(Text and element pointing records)
————

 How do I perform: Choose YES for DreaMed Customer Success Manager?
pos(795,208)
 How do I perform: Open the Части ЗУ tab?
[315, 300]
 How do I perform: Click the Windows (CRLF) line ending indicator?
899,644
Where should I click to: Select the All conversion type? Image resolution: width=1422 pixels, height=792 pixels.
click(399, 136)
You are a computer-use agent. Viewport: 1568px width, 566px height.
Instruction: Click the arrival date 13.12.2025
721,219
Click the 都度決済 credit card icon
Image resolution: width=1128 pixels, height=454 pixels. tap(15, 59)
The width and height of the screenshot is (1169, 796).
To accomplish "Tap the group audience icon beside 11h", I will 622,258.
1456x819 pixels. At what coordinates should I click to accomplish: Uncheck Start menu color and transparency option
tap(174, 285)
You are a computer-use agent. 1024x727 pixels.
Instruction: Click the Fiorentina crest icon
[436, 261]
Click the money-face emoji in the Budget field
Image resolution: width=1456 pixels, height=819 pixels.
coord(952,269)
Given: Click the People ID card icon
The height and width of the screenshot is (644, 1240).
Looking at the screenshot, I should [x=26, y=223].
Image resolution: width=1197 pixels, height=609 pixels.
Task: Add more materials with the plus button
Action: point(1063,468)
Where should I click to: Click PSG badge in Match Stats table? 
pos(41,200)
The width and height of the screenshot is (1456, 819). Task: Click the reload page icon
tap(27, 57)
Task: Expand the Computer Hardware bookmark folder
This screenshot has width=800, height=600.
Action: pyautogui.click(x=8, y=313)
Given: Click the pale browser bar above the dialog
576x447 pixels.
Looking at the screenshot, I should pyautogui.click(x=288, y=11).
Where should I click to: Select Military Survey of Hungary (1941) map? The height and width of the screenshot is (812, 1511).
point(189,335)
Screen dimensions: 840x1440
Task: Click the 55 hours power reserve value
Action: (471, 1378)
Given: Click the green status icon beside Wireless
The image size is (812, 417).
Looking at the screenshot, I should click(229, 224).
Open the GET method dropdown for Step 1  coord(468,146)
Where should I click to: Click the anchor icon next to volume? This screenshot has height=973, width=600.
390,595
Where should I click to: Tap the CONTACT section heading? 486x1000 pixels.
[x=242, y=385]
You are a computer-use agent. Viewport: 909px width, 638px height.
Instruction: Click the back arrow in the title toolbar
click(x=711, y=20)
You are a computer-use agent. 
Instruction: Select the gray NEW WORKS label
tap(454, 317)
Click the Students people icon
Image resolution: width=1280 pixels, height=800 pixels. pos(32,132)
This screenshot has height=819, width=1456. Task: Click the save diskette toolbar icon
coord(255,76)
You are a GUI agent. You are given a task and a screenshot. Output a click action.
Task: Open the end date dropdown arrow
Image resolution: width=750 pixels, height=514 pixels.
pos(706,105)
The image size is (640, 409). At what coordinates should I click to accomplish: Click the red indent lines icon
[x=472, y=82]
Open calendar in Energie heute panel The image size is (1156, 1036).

————

#### Problem details
Output the portion of the listing that opens with the line containing "Open the GET" and closes with the line containing "coord(255,76)", reproducing each line verbatim, including both boundary lines.

#### Output
Open the GET method dropdown for Step 1  coord(468,146)
Where should I click to: Click the anchor icon next to volume? This screenshot has height=973, width=600.
390,595
Where should I click to: Tap the CONTACT section heading? 486x1000 pixels.
[x=242, y=385]
You are a computer-use agent. Viewport: 909px width, 638px height.
Instruction: Click the back arrow in the title toolbar
click(x=711, y=20)
You are a computer-use agent. 
Instruction: Select the gray NEW WORKS label
tap(454, 317)
Click the Students people icon
Image resolution: width=1280 pixels, height=800 pixels. pos(32,132)
This screenshot has height=819, width=1456. Task: Click the save diskette toolbar icon
coord(255,76)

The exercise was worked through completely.